The humanitarian crisis is naturally exacerbated by the absence of an effective central government. Somalia jumped to number one in the Failed States Index released in late June by Foreign Policy and the Fund for Peace. Somalia's transitional federal government (TFG) is unable to enforce order in most of territorial Somalia, and the only thing preventing the TFG from being toppled by Somalia's Islamist insurgency is Ethiopian forces' continued presence. But even aid workers upon whom millions of Somalis depend in the absence of an effective government have become targets of violence, and are now fleeing the country. The International Herald Tribune reports:
They are being driven out by what appears to be an organized terror campaign. Ominous leaflets recently surfaced on the bullet-pocked streets of Mogadishu, Somalia's ruin of a capital, calling aid workers "infidels" and warning them that they will be methodically hunted down. Since January, at least 20 aid workers have been killed, more than in any year in recent memory. Still others have been abducted…. The attacks on aid workers—including Westerners, Somalis working for Western organizations and Somalis working for local groups—have escalated this month. Two weeks ago a high-ranking UN official was shot as he stepped out of a mosque. Last Sunday, a trucking agent in charge of transporting emergency rations was killed. On Thursday, three elders who were helping local aid workers distribute food at a displaced persons camp were shot and killed.

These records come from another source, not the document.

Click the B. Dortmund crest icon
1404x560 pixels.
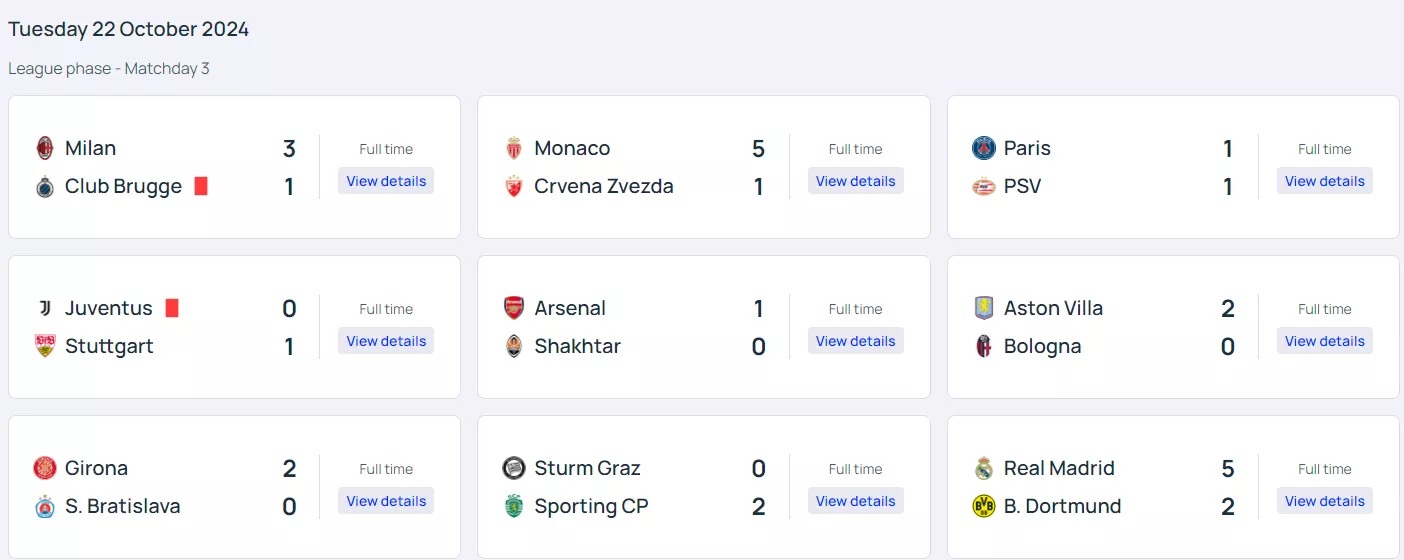(x=984, y=506)
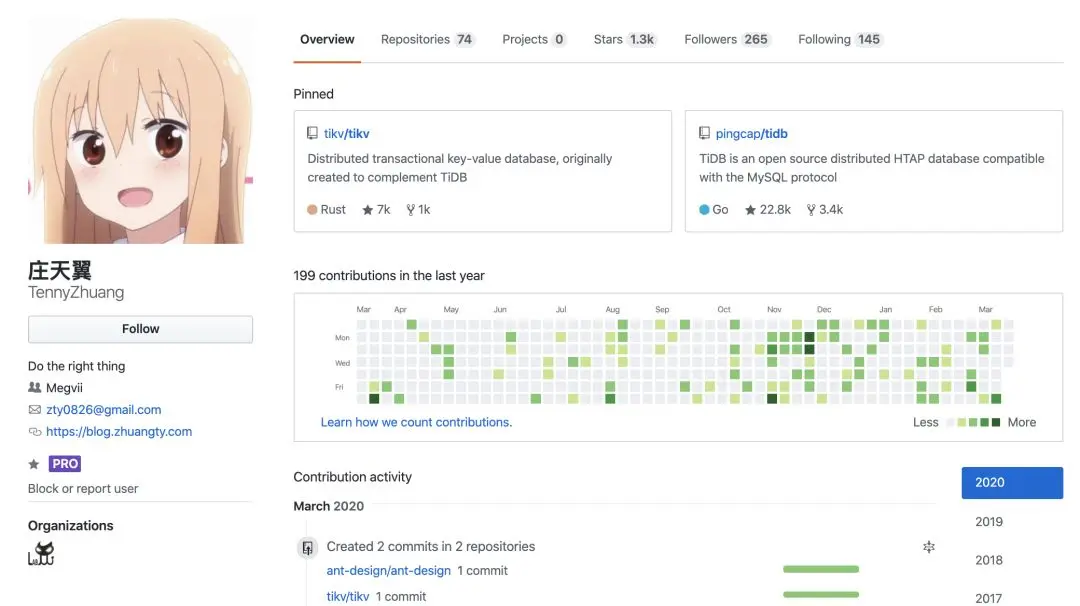Select the 2018 contribution year

pyautogui.click(x=989, y=560)

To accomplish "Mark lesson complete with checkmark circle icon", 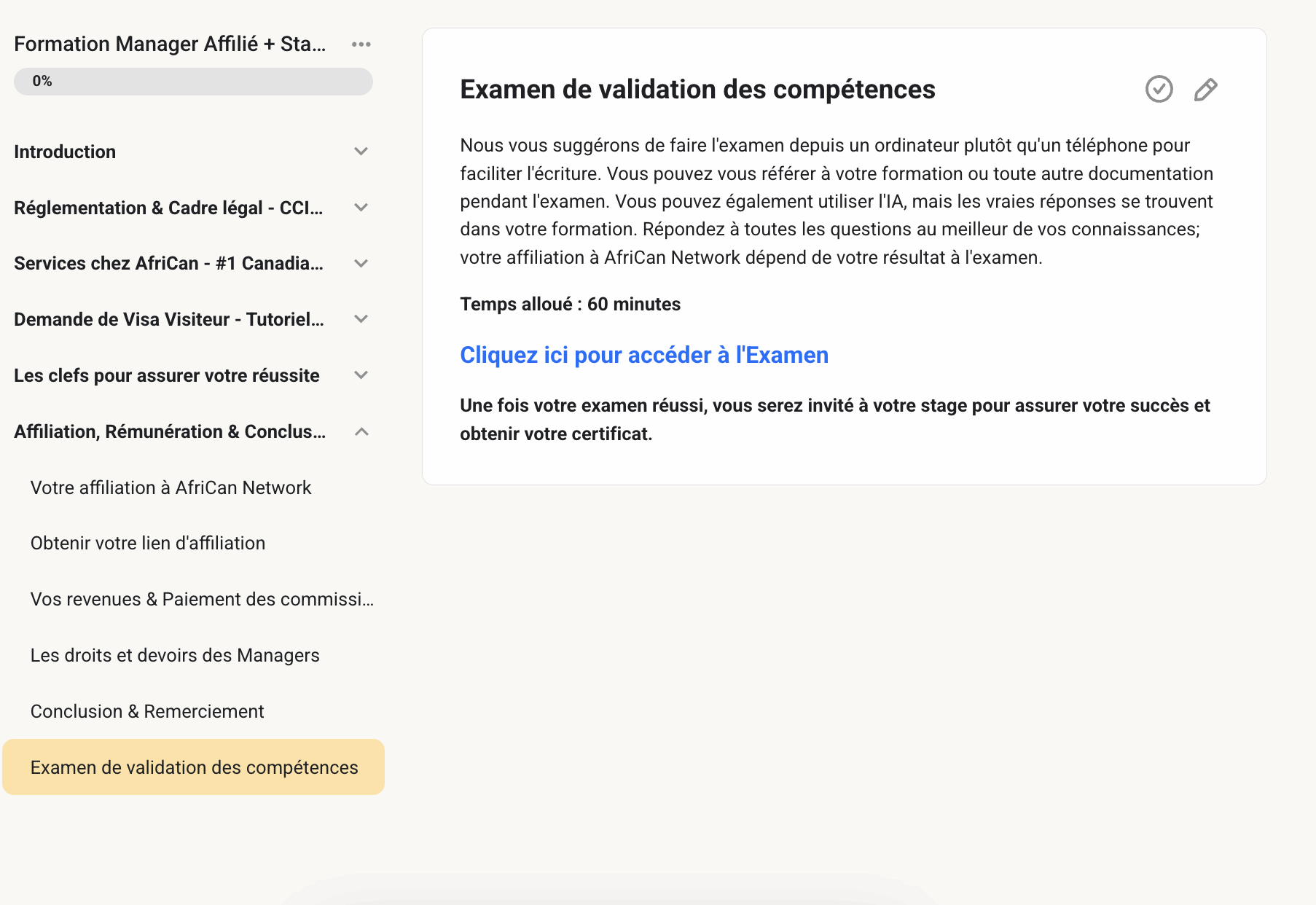I will tap(1159, 89).
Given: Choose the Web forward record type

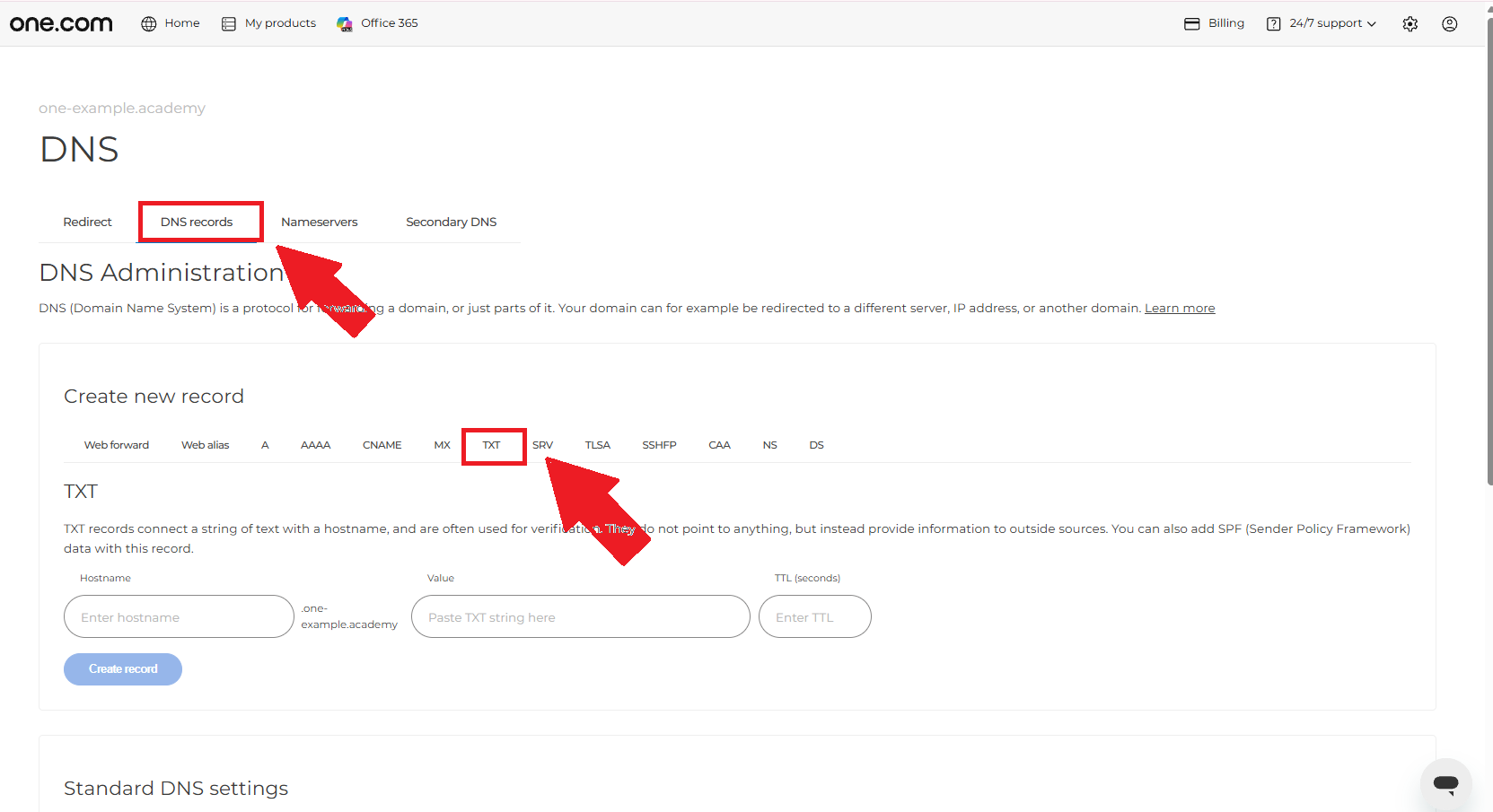Looking at the screenshot, I should (x=117, y=445).
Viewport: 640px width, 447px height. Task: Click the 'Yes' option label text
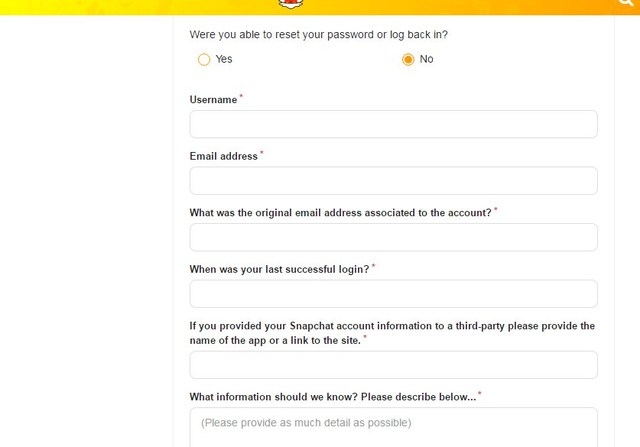pos(224,59)
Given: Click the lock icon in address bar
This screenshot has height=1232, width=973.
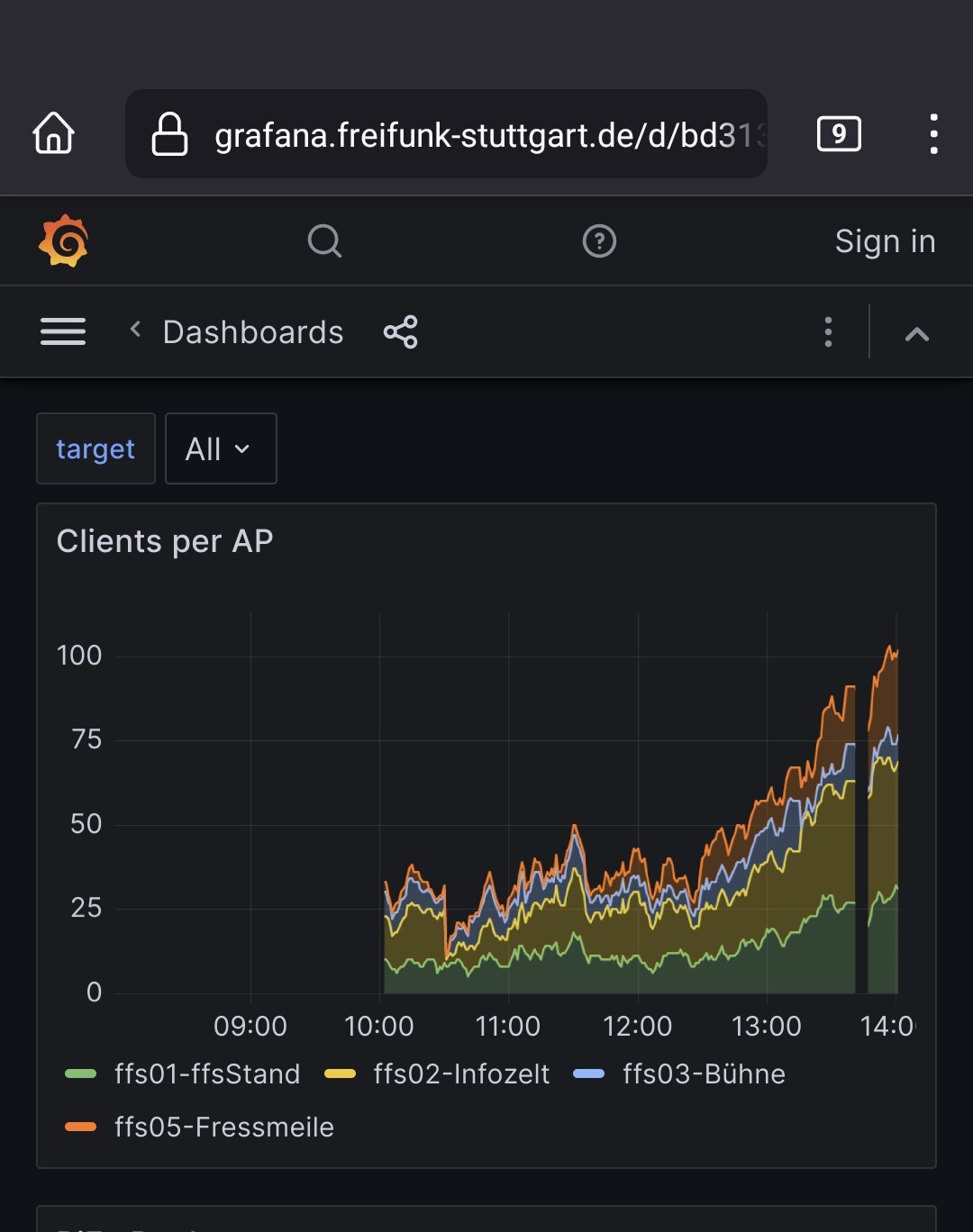Looking at the screenshot, I should pos(169,134).
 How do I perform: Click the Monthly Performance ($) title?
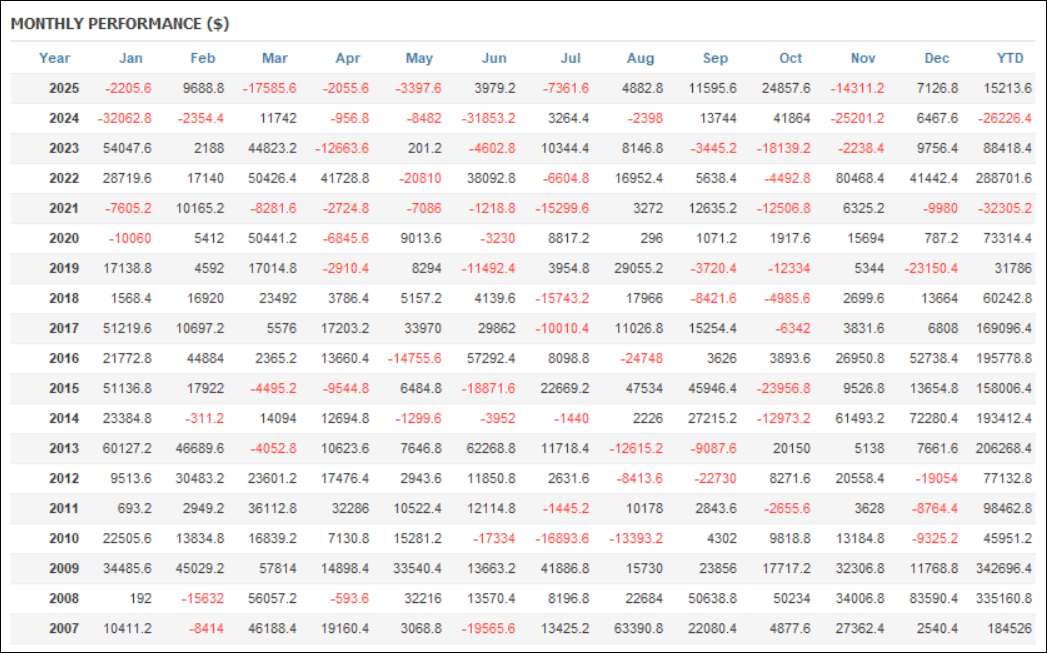pos(120,23)
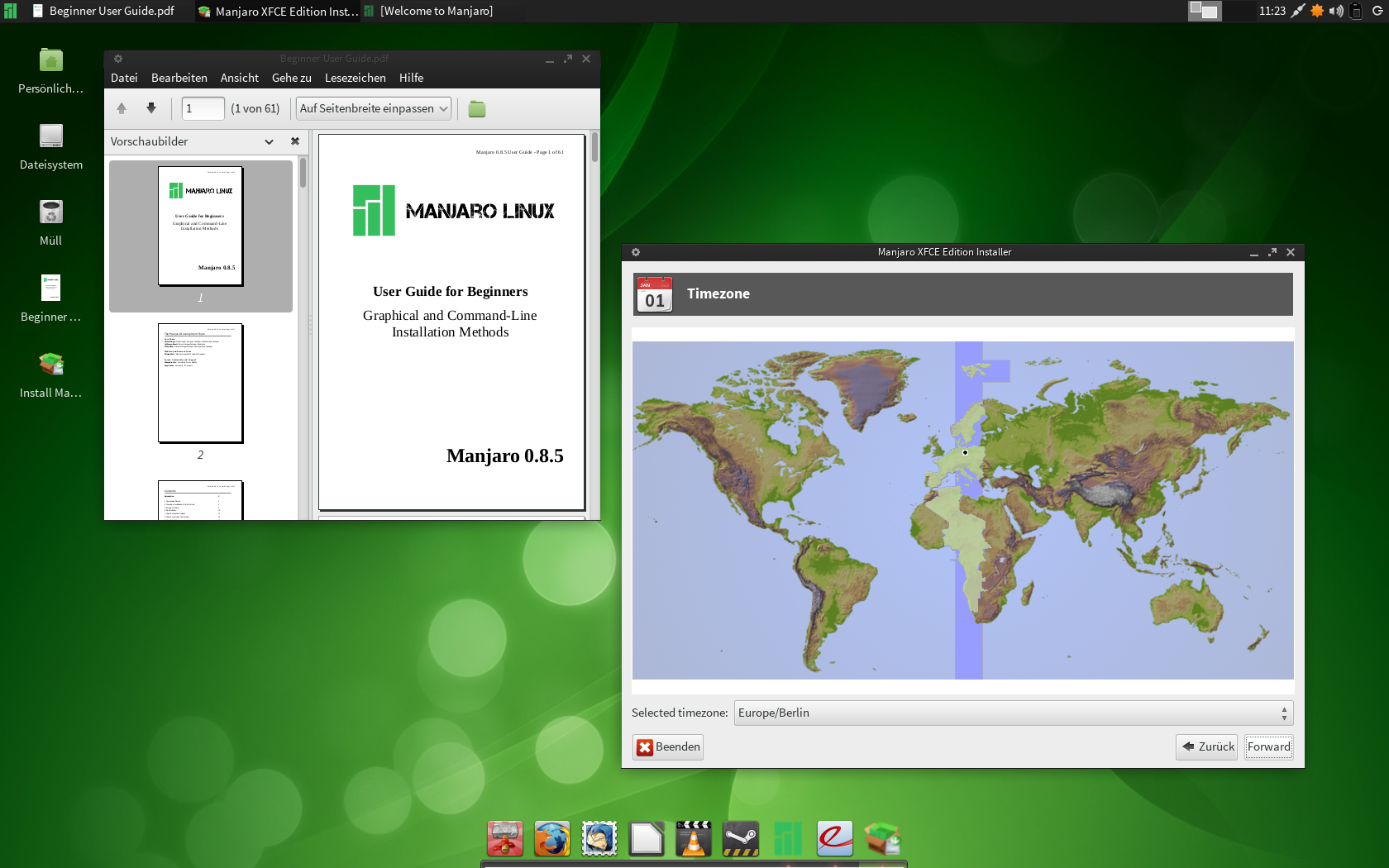Launch Firefox from the dock
The height and width of the screenshot is (868, 1389).
point(551,839)
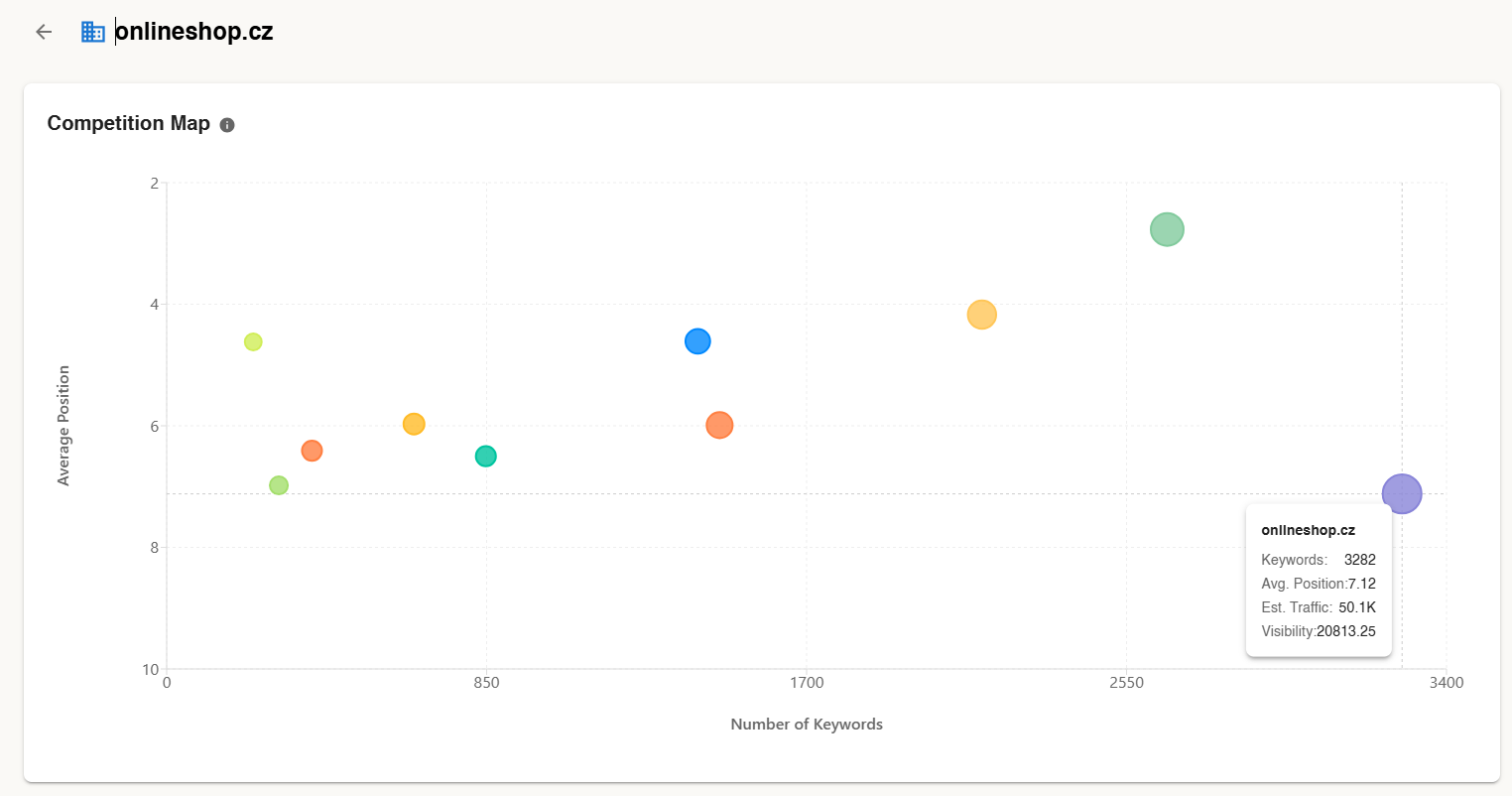Screen dimensions: 1512x796
Task: Select the large pale yellow bubble near position 4
Action: pyautogui.click(x=981, y=315)
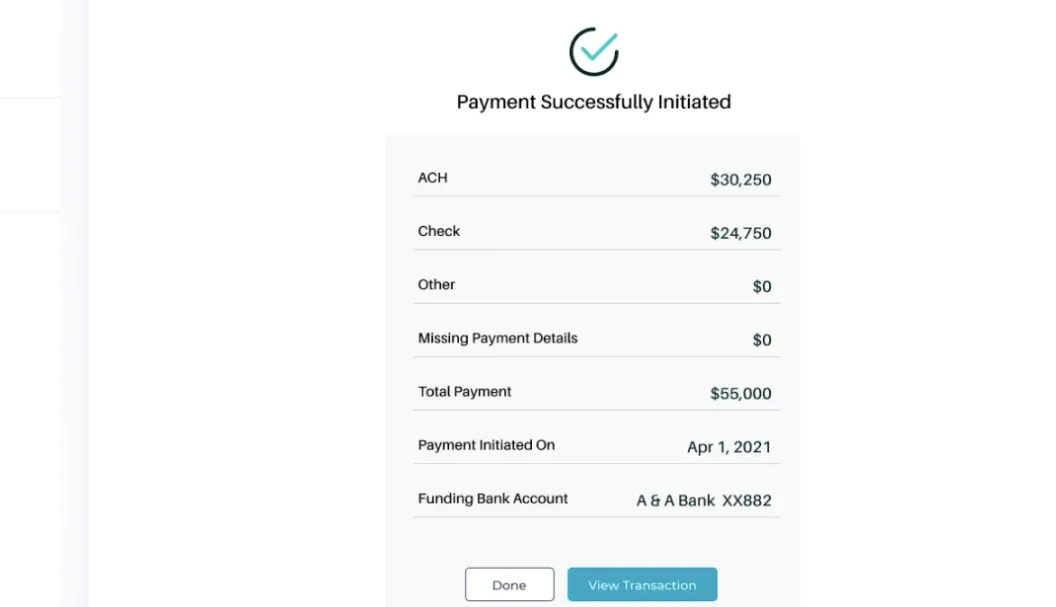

The International Herald Tribune notes that in response, the UN is withdrawing some employees. Other aid workers are fleeing the country, while some aid organizations are considering suspending operations there.
There is some dispute about where responsibility lies for the attacks on aid workers. The International Herald Tribune notes that Shabab leader Sheik Muktar Robow Abu Monsur has "said Islamic militants were actually guarding food convoys," while Mohamed Olad Hassan of the BBC has said that "it is not clear who is behind the killings, since many factions in Somalia's chaotic war stand to benefit from the violence." The theory that blames the TFG holds that "unsavory elements" within the government might be killing aid workers "to discredit Islamist opposition groups and draw in UN peacekeepers." On the other hand, the U.S. intelligence source with whom I spoke is convinced that Shabab is behind the targeted killings. Islamic militants have targeted aid workers in Somalia in the past, and my source noted that many within Shabab regard the presence of aid workers—particularly Western aid workers—as proof of a conspiracy to undermine Islam in Somalia. He also said that the late Shabab leader Aden Hashi 'Ayro held conspiratorial views about vaccinations similar to those of Mullah Fazlullah in Pakistan's Swat valley.
The threat to Somali aid comes not only by land, but also by sea. Aid ships delivering supplies have been under the threat of piracy for months, with at least two dozen ships headed for Somalia being attacked this year. The U.N. World Food Program has said that these attacks on aid vessels exacerbate the drought conditions, making massive famine more likely.
Though the TFG and the Alliance for the Re-Liberation of Somalia (ARS) insurgent faction reached a ceasefire agreement in recent months, it remains unimplemented. Not only have some high-level ARS leaders decried the agreement, but also Shabab appears to be a more powerful insurgent faction than ARS. Most occurrences of towns being overrun by militants or suicide bombings being successfully executed have been attributed to Shabab rather than ARS. Shabab also has more of a global jihadist outlook than ARS, as American-born jihadist Abu Mansoor al-Amriki explained in a communiqué released earlier this year. Thus, this agreement is unlikely to diminish Somalia's deepening humanitarian problems.